-- START OF TASK MATERIAL --

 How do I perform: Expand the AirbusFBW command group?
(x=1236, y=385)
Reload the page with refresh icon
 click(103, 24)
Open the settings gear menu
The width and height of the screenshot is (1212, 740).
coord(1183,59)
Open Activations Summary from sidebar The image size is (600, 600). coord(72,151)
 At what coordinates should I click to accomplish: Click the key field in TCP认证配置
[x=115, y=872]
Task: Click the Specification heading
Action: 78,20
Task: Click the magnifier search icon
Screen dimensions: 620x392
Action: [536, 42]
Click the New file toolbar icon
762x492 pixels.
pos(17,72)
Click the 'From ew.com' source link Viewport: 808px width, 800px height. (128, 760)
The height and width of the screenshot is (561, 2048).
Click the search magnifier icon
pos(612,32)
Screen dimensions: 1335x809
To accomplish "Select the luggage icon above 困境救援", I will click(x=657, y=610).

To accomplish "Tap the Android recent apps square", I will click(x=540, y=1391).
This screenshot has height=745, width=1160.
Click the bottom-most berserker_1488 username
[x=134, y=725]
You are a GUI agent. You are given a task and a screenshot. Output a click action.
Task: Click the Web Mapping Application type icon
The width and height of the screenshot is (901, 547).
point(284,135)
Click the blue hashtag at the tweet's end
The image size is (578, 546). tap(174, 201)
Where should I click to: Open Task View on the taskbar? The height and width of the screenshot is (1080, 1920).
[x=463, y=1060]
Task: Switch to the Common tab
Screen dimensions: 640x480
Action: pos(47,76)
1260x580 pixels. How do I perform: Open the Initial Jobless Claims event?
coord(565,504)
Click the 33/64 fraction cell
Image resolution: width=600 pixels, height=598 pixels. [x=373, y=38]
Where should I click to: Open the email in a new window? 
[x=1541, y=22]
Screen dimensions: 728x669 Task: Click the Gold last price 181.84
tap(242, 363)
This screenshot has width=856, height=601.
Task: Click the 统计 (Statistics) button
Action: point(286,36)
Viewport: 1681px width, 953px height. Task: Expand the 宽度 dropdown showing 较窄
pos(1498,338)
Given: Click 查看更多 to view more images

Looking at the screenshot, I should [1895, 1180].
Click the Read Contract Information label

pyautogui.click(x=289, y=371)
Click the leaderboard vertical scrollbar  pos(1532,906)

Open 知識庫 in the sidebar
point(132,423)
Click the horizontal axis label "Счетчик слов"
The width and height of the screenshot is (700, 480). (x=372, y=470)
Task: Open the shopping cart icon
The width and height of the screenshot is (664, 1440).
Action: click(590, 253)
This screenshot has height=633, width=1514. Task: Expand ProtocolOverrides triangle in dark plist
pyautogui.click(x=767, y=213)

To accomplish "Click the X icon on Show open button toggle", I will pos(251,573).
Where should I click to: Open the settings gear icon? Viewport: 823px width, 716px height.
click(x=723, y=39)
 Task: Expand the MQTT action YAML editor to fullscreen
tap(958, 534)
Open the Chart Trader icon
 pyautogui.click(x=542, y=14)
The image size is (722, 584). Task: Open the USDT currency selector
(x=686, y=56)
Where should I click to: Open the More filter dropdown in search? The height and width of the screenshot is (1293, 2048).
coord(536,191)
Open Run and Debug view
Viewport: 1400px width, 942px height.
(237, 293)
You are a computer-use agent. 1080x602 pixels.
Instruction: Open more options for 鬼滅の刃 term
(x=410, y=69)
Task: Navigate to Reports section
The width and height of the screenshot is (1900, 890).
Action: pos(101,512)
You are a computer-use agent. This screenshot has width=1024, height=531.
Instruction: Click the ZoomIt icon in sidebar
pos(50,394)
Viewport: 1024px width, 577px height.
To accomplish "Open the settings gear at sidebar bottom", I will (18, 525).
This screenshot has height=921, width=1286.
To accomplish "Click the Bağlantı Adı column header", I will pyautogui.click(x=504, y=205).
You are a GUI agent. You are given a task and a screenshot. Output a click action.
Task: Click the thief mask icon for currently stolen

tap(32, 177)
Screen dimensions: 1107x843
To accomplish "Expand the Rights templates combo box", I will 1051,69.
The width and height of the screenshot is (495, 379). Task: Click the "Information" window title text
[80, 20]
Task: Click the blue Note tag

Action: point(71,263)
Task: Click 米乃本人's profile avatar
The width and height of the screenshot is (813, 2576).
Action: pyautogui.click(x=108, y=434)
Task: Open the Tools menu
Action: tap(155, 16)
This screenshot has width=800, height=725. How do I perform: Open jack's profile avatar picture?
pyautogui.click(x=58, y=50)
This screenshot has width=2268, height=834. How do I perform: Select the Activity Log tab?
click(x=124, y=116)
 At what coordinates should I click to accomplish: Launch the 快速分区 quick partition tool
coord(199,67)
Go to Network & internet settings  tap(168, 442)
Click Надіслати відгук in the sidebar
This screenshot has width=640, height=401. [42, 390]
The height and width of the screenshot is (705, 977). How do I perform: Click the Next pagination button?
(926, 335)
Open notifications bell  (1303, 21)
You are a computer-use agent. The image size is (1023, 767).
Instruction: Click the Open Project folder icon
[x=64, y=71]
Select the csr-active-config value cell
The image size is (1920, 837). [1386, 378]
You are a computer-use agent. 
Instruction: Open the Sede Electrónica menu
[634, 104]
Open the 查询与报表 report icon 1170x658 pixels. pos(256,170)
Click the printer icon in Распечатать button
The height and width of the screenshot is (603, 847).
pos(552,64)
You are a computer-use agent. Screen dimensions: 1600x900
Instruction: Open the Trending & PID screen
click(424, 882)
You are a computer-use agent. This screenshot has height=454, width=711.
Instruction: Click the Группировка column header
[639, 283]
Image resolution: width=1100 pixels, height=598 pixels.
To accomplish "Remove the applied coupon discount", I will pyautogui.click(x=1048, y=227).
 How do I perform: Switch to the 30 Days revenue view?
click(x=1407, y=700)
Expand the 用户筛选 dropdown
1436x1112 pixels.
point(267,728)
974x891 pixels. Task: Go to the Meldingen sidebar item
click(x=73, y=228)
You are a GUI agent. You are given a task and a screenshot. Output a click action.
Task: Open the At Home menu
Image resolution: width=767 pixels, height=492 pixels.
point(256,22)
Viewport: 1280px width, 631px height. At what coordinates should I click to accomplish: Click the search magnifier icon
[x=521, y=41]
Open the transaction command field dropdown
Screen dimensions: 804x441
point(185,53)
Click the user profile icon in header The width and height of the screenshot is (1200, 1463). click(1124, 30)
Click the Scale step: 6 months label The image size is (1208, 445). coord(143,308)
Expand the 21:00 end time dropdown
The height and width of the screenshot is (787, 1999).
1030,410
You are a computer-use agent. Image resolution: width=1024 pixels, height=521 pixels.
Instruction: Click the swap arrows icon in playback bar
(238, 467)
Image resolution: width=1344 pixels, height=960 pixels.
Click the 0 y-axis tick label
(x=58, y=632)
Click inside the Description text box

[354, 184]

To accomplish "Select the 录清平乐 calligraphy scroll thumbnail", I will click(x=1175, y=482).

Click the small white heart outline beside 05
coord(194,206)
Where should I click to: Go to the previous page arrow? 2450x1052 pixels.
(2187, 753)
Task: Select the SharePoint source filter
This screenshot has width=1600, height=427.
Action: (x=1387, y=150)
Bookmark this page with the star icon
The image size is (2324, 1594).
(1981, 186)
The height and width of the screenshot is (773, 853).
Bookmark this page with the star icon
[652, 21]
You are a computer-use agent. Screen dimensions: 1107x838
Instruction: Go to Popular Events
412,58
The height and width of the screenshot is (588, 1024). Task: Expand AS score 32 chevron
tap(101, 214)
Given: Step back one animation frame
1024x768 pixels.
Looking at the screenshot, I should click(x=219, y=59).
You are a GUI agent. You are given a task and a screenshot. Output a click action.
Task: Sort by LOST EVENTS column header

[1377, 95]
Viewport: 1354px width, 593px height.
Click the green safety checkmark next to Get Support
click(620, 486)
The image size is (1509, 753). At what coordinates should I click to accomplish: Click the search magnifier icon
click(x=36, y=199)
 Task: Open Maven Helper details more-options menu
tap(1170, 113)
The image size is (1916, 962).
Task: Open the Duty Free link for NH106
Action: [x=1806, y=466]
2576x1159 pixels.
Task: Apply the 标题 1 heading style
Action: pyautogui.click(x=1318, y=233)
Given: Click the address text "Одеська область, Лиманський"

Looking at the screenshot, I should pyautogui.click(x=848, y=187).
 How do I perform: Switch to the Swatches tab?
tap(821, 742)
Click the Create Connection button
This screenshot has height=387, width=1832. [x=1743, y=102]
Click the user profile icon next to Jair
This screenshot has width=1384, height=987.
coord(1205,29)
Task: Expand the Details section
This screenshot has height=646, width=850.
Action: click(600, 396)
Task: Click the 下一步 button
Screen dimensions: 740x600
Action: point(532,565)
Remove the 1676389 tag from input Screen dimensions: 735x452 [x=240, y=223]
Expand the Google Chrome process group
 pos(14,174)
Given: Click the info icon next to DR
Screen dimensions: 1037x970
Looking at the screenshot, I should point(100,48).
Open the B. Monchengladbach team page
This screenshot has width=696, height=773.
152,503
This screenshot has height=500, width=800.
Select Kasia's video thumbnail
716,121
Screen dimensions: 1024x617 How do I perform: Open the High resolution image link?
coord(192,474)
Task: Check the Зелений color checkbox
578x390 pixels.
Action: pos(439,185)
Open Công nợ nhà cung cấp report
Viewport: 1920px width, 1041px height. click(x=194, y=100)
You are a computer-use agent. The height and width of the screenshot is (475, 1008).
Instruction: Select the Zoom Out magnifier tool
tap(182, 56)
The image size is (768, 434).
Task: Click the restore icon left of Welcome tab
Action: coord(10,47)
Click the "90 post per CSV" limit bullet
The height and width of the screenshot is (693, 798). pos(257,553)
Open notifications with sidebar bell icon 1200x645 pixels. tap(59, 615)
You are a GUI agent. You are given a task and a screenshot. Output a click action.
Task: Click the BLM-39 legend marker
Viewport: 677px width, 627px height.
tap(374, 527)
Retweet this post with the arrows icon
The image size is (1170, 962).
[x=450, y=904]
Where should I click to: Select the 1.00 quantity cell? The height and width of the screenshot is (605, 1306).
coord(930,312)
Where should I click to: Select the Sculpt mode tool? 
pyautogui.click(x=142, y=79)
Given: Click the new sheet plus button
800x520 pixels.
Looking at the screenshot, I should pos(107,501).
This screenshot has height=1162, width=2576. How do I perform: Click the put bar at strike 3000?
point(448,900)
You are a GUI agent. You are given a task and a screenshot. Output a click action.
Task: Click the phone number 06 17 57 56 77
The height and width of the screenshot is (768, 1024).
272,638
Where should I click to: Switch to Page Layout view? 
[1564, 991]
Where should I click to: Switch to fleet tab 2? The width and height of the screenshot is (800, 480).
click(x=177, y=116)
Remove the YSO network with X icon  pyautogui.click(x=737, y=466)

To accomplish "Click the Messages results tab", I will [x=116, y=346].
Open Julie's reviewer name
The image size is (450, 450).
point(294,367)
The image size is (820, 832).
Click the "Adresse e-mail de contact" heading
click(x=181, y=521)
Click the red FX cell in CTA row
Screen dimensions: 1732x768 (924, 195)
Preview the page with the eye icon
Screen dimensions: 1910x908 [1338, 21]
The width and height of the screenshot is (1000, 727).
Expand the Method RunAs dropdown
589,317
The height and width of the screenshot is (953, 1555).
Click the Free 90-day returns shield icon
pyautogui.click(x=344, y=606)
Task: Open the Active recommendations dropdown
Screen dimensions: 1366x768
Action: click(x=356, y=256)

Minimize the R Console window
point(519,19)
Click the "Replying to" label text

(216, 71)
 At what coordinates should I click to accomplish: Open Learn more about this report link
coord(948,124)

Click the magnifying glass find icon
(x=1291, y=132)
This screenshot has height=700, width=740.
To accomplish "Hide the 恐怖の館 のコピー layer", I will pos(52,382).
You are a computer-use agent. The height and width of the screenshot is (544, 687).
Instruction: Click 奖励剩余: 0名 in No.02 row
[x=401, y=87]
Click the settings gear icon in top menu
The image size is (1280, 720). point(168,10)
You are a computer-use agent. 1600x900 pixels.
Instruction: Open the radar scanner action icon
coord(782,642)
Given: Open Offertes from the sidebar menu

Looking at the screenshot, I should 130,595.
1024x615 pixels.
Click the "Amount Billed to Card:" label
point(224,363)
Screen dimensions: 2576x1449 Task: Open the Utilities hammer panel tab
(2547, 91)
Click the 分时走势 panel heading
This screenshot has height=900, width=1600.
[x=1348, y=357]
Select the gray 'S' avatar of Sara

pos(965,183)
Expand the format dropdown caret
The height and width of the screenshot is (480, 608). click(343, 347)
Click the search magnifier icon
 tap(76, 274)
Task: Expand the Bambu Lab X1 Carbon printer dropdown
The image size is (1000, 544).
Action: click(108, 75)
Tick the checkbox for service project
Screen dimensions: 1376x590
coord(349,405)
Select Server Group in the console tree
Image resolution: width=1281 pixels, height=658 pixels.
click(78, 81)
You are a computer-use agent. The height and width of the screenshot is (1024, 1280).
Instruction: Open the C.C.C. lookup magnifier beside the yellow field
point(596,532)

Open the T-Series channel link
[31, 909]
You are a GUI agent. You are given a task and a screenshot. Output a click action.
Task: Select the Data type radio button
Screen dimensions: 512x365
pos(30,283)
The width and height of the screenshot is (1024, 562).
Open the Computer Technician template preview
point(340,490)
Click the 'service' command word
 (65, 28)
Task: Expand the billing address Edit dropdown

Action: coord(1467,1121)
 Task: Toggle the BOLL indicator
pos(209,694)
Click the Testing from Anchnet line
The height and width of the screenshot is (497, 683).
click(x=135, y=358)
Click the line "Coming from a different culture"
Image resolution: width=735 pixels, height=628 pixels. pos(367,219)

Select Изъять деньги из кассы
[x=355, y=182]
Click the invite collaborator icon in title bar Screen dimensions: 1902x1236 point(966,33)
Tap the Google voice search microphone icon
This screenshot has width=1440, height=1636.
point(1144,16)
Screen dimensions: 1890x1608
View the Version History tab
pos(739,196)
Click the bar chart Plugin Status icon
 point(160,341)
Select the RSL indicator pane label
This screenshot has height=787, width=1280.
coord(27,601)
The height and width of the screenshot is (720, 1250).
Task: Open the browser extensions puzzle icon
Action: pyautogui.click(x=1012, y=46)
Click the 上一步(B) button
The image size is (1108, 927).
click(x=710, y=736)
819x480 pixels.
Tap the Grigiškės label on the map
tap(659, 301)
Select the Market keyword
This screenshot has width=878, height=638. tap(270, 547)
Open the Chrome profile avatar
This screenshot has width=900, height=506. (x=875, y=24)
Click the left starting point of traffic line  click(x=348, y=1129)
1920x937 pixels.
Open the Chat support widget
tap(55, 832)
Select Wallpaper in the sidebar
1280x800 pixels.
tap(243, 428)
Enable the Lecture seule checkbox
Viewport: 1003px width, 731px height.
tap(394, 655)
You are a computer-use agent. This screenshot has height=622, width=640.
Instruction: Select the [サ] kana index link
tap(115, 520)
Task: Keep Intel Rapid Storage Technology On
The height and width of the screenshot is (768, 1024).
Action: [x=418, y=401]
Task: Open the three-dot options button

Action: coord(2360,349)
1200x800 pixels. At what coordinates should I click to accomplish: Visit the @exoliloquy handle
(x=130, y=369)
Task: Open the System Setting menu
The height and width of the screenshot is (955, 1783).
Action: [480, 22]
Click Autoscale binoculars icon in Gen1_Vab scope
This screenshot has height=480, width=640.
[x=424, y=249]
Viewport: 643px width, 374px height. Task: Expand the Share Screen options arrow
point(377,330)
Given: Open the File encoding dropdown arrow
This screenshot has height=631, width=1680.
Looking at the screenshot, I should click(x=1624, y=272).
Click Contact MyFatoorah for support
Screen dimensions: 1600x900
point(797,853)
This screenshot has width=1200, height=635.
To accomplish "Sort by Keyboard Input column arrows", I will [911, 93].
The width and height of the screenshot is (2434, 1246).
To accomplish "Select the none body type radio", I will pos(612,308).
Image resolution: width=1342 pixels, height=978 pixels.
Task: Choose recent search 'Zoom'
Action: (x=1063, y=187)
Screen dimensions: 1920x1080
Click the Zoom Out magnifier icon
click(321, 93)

-- END OF TASK MATERIAL --

Update the material starting with the line that contains "This screenshot has height=633, width=1514." and going on through the line that contains "will pyautogui.click(x=504, y=205).", replacing "Viewport" with "Display area" and leaving everything else unchanged.

This screenshot has height=633, width=1514. Task: Expand ProtocolOverrides triangle in dark plist
pyautogui.click(x=767, y=213)

To accomplish "Click the X icon on Show open button toggle", I will pos(251,573).
Where should I click to: Open the settings gear icon? Display area: 823px width, 716px height.
click(x=723, y=39)
 Task: Expand the MQTT action YAML editor to fullscreen
tap(958, 534)
Open the Chart Trader icon
 pyautogui.click(x=542, y=14)
The image size is (722, 584). Task: Open the USDT currency selector
(x=686, y=56)
Where should I click to: Open the More filter dropdown in search? The height and width of the screenshot is (1293, 2048).
coord(536,191)
Open Run and Debug view
Display area: 1400px width, 942px height.
(237, 293)
You are a computer-use agent. 1080x602 pixels.
Instruction: Open more options for 鬼滅の刃 term
(x=410, y=69)
Task: Navigate to Reports section
The width and height of the screenshot is (1900, 890).
Action: pos(101,512)
You are a computer-use agent. This screenshot has width=1024, height=531.
Instruction: Click the ZoomIt icon in sidebar
pos(50,394)
Display area: 1024px width, 577px height.
To accomplish "Open the settings gear at sidebar bottom", I will (18, 525).
This screenshot has height=921, width=1286.
To accomplish "Click the Bağlantı Adı column header", I will pyautogui.click(x=504, y=205).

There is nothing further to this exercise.